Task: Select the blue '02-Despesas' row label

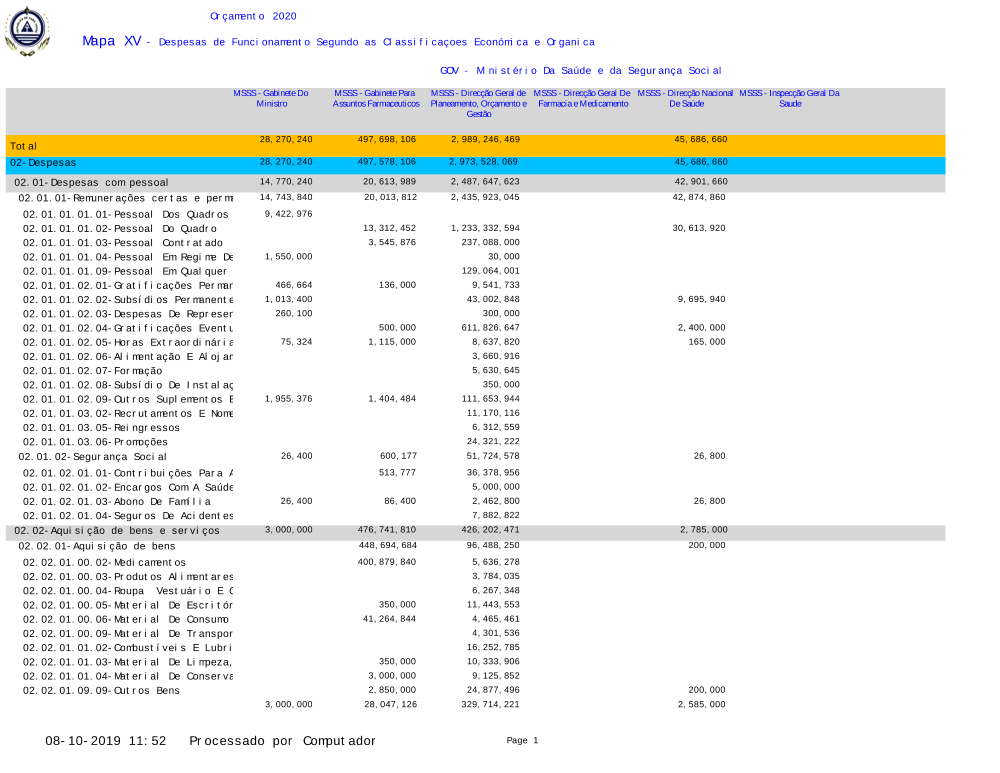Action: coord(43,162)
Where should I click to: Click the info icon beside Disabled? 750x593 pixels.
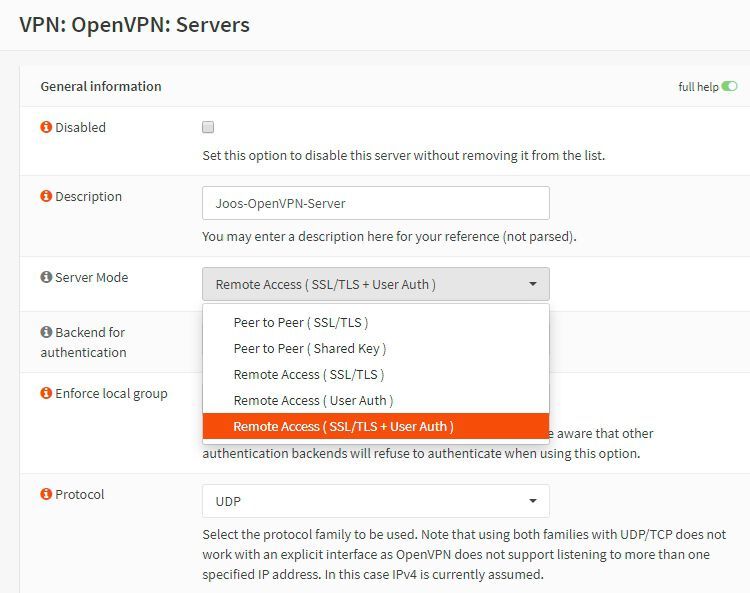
|---|
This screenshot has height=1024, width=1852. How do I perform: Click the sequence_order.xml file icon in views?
|---|
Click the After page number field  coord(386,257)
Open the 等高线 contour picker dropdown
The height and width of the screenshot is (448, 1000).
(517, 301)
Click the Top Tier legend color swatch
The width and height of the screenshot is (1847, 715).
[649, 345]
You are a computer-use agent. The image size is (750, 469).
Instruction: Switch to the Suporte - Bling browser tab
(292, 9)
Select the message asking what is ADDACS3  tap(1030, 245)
|---|
Exercise requirements:
Look through the entries above. Copy out every line holding the word "icon".

Result of this exercise:
Where should I click to: Click the info icon beside Disabled? 750x593 pixels.
This screenshot has height=1024, width=1852. How do I perform: Click the sequence_order.xml file icon in views?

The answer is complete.